Eine grundsätzliche Freigabe des Astrazeneca-Impfstoffs für Menschen abseits der Vorranggruppen lehnt die Bundesregierung derzeit ab. Bayerns Ministerpräsident Markus Söder (CSU) hatte zuletzt eine weniger starre Priorisierung für Astrazeneca ins Gespräch gebracht, um den Rückstand möglichst schnell abzubauen. Außerdem regte er am Montag an, Hausärzte, Betriebsärzte oder Schulärzte Astrazeneca auch abseits der Impfzentren impfen zu lassen. „Der Impfstau von Astrazeneca kann sofort aufgelöst werden“, sagte der Vorstand der Deutschen Stiftung Patientenschutz, Eugen Brysch. Es gebe etwa sechs Millionen pflegende Angehörige, die auf ihr Impfangebot warten. „Doch bisher passiert hier nichts.“
Das Präparat von Astrazeneca weist Studien zufolge eine etwas geringere Wirksamkeit auf als die Impfstoffe von Biontech/Pfizer und Moderna. Außerdem wird es von der ständigen Impfkommission (Stiko) in Deutschland – anders als von der EU-Arzneimittelbehörde EMA – bisher nur für Menschen zwischen 18 und 64 Jahren empfohlen, weil Daten zur Wirkung bei Älteren fehlen. Die Stiko kündigte jedoch an, ihr Empfehlung zeitnah zu überdenken. Dann könnte Astrazeneca auch für ältere Menschen genutzt werden.

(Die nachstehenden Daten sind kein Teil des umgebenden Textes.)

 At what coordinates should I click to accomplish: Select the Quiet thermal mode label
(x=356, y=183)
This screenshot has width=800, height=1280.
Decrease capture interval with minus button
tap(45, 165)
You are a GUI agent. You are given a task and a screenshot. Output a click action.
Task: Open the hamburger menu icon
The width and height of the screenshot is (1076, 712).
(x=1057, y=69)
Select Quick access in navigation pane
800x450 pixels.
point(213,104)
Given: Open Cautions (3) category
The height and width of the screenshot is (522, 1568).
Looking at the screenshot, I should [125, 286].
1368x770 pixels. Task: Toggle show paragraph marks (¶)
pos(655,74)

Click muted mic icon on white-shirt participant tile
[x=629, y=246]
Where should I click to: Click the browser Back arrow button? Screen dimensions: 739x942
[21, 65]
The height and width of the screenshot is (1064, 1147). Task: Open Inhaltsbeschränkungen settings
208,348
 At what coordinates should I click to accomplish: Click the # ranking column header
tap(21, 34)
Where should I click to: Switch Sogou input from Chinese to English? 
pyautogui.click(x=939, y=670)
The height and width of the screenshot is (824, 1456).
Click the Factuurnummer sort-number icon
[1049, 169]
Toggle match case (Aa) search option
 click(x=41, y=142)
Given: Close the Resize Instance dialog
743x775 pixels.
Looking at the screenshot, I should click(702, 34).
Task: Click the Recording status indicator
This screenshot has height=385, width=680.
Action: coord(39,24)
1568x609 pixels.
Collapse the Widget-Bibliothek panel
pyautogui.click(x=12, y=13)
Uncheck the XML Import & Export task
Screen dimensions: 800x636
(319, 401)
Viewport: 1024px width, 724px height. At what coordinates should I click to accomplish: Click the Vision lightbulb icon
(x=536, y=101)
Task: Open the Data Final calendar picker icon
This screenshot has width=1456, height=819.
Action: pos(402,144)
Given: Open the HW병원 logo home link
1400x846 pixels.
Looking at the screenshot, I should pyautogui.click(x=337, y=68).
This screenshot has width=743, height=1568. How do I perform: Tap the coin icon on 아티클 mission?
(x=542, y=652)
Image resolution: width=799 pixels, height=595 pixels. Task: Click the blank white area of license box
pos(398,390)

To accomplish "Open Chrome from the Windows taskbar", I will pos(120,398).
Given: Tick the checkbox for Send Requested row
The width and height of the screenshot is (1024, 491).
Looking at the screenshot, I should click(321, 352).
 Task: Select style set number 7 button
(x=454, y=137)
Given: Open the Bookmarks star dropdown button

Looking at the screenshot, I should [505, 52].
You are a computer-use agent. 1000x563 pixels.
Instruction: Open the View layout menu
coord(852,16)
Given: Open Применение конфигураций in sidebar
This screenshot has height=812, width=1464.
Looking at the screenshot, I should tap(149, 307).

In der Frage nach der öffentlichen Impfung von Politikerinnen und Politikern, um das Image des Astrazeneca-Impfstoffs aufzupolieren, zeigte sich die Bundesregierung zurückhaltend. Kanzlerin Angela Merkel (CDU) will sich derzeit nicht im Fernsehen mit Astrazeneca-Impfstoff impfen lassen, wie Seibert deutlich machte. Das hatte der Generalsekretär der Deutschen Gesellschaft für Immunologie, Carsten Watzl, vorgeschlagen. Seibert erläuterte, Merkel habe immer wieder gesagt, sie lasse sich dann impfen, wenn sie an der Reihe sei. Merkel sei zudem 66 Jahre alt, und derzeit sei der Impfstoff nur für Unter-65-Jährige empfohlen, so Seibert. Berlins Regierender Bürgermeister Michael Müller (SPD) hingegen würde sich „sofort mit Astrazeneca impfen lassen“, wie er der Deutschen Presse-Agentur sagte. Sowohl Seibert als auch Müller wiesen auf die Sicherheit des Impfstoffs hin.